> TEXT PASSAGE
------------

# Newbie frustrated by app navigation, no audio.



## Jude (Sep 28, 2015)

Really dangerous trying to read navigation. No audio still after 2 os and one uber app update.
Sound stopped coming through on my headset after I picked up first rider, never came back even to pick up location. Could not get back on speaker either. Two times my passengers where nice enough to have siri navigate from their iphones for me. I apologized, told them they should not have to do my job for me. They where nice and said it was not my fault Uber nav is not working. I could not get siri to talk to me on my iphone anymore either ... what's going on? I have only been driving a few days and this is no way to navigate, it's dangerous to take eyes off the road to read small print directions, not only that the directions are flawed, sends me past my turn off and then tells me to do a illegal U turn on a busy street, HA! No way.

So how do I fix this dangerous glitch, continue to use hands-free bluetooth, pretty sure I'M not doing anything wrong.


----------



## Instigator2000 (Mar 6, 2015)

i get this on occasion and it is really annoying...

turning my iPhone off and on seems to fix the issue.


----------



## Jude (Sep 28, 2015)

I don't have BT stereo, nor Android. I have an iPhone.
After audio quits I can not get it on back on my earpiece or speakerphone either, not for Uber app nav or siri nav.
Thank you for the advice Instigator, appreciate that. Unfortunately I tried that between trips (because I did not want to pull over, stop, take iPhone out of mount, restarting phone, etc ... with pax in car) and same thing, audio to first pick up, but no sound after that.


----------



## Instigator2000 (Mar 6, 2015)

Jude said:


> I don't have BT stereo, nor Android. I have an iPhone.
> After audio quits I can not get it on back on my earpiece or speakerphone either, not for Uber app nav or siri nav.
> Thank you for the advice Instigator, appreciate that. Unfortunately I tried that between trips (because I did not want to pull over, stop, take iPhone out of mount, restarting phone, etc ... with pax in car) and same thing, audio to first pick up, but no sound after that.


try using google maps as your navigation instead

.


----------



## Jude (Sep 28, 2015)

Instigator2000 said:


> try using google maps as your navigation instead
> 
> .


Thanks will try google maps nav. Now, anyone know what a "waybill" is? Noticed a new category uber site called WAYBILL that was not there until today.
Seems some sort of document connected with my last trip, which went well so ... going to search forums for this int the meantime. They say you just get in your car and drive .. not quite so easy, heheh.

------------

Records for finding displayed items
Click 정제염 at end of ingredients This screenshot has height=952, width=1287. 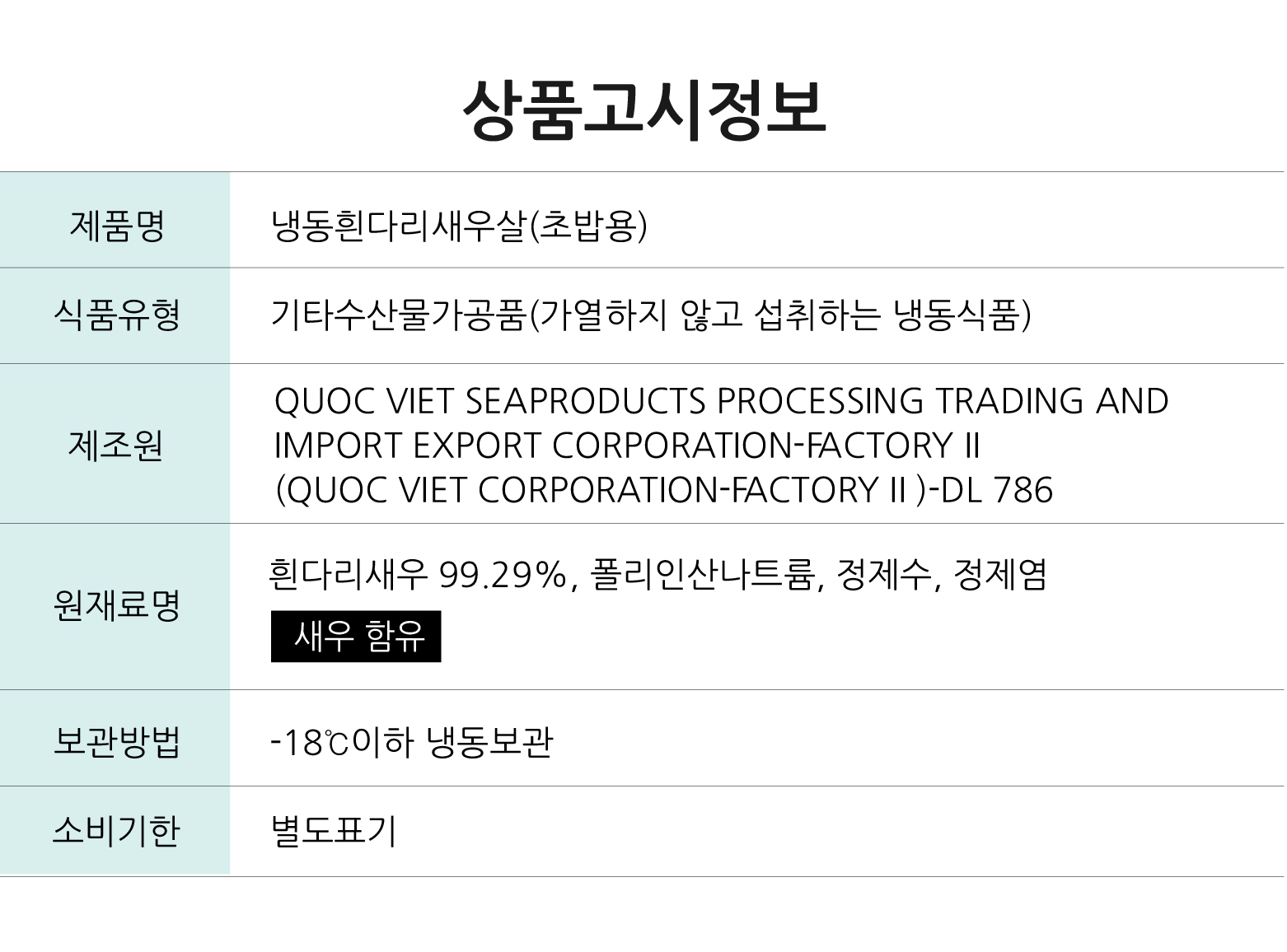(999, 574)
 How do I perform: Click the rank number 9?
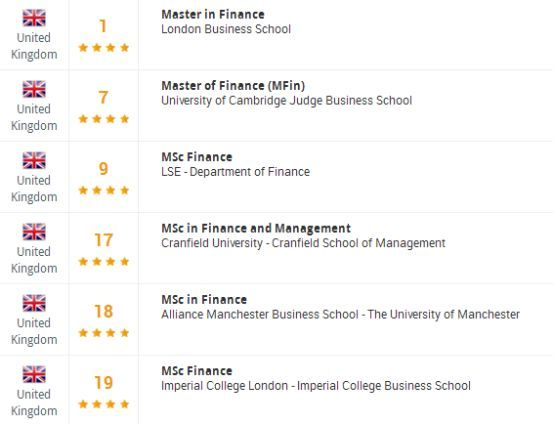103,169
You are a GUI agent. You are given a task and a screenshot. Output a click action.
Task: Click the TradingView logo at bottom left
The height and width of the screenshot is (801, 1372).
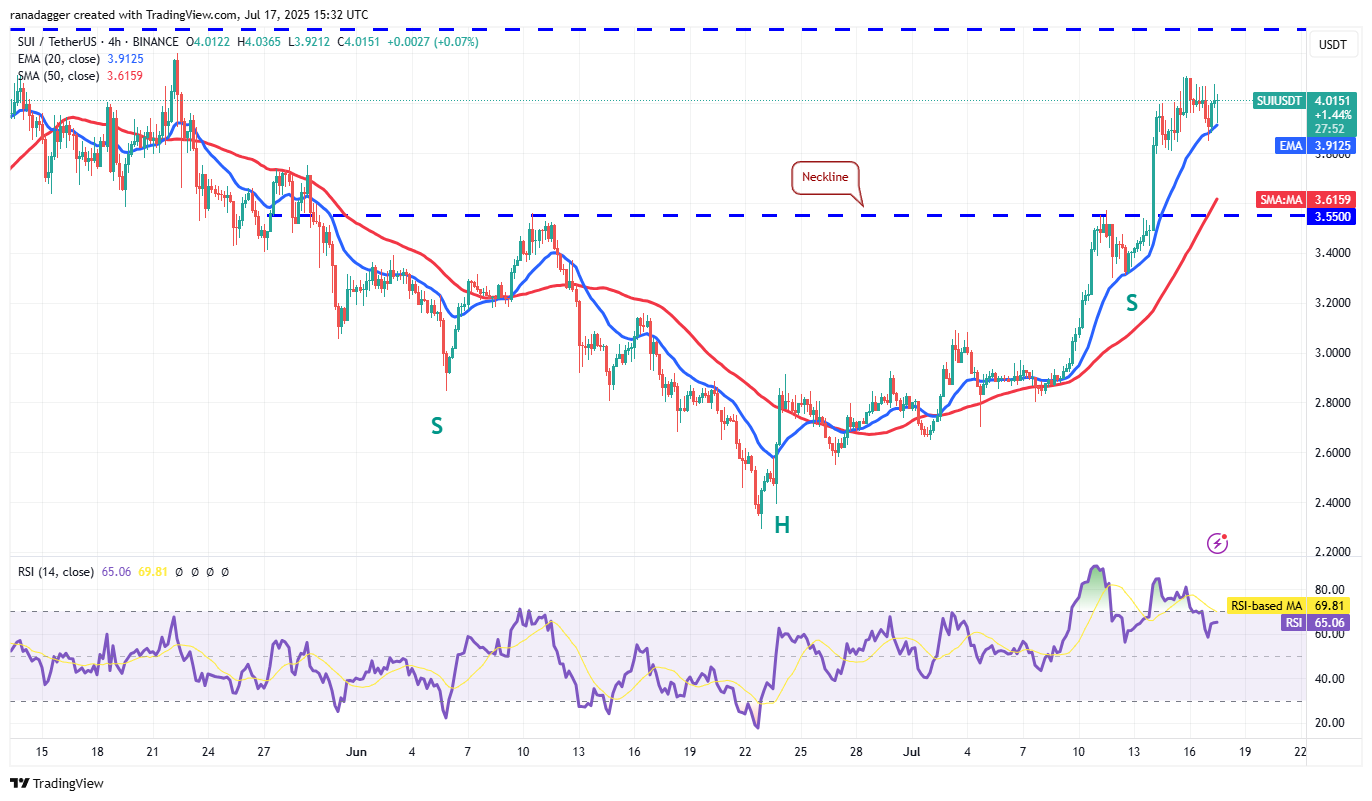tap(57, 783)
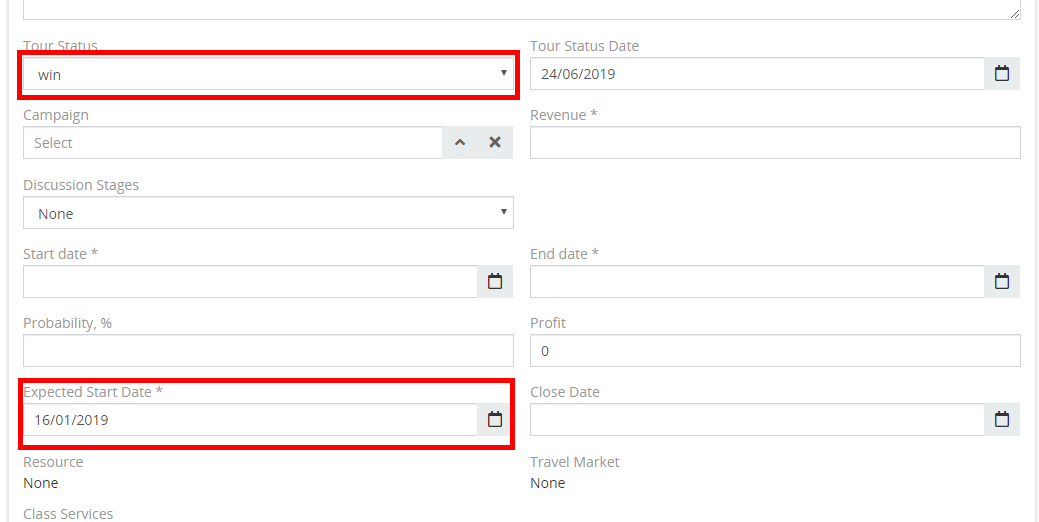The image size is (1039, 522).
Task: Focus the Revenue input field
Action: click(775, 143)
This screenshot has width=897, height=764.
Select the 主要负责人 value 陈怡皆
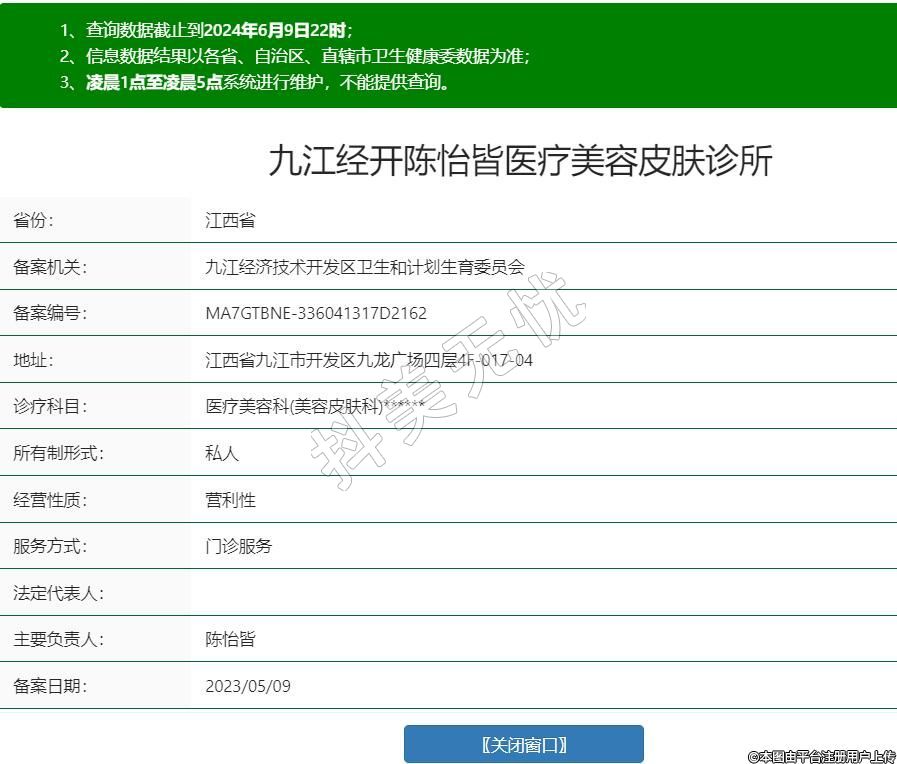[230, 639]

------------

> WORK INSTRUCTIONS
1 - Transcribe the Uber navigation thread, starting with "Sound stopped coming" and going on through "doing anything wrong.".
2 - Write the next part of the Uber navigation thread, picking up right after its final sentence.

> REPLIES
1 -
Sound stopped coming through on my headset after I picked up first rider, never came back even to pick up location. Could not get back on speaker either. Two times my passengers where nice enough to have siri navigate from their iphones for me. I apologized, told them they should not have to do my job for me. They where nice and said it was not my fault Uber nav is not working. I could not get siri to talk to me on my iphone anymore either ... what's going on? I have only been driving a few days and this is no way to navigate, it's dangerous to take eyes off the road to read small print directions, not only that the directions are flawed, sends me past my turn off and then tells me to do a illegal U turn on a busy street, HA! No way.

So how do I fix this dangerous glitch, continue to use hands-free bluetooth, pretty sure I'M not doing anything wrong.

2 -
----------



## Transportador (Sep 15, 2015)

Hi. A way bill is a document that shows you are on a business run in case you need to show it to a cop. So let's say you are picking up a friend at the airport and forgot to take down your Uber sticker, and the cop stops you for some reason. You can show that you don't have a way bill because you're not picking up your friend as an Uber customer.


----------



## Jude (Sep 28, 2015)

Transportador said:


> Hi. A way bill is a document that shows you are on a business run in case you need to show it to a cop. So let's say you are picking up a friend at the airport and forgot to take down your Uber sticker, and the cop stops you for some reason. You can show that you don't have a way bill because you're not picking up your friend as an Uber customer.


Thanks!  I think I get it. I only have one waybill showing. So this waybill is just the first one I've noticed, and only shows waybill for most recent trip.
Okay, now I gotta figure out why I didn't get any trips in 20 minutes in the rain in a surge zone. I notices several others iPhone 6 say they are missing out on rides for some reason ... this is not as easy as "getting in your car and drive" ... eesh.


----------



## Tixx (Aug 27, 2015)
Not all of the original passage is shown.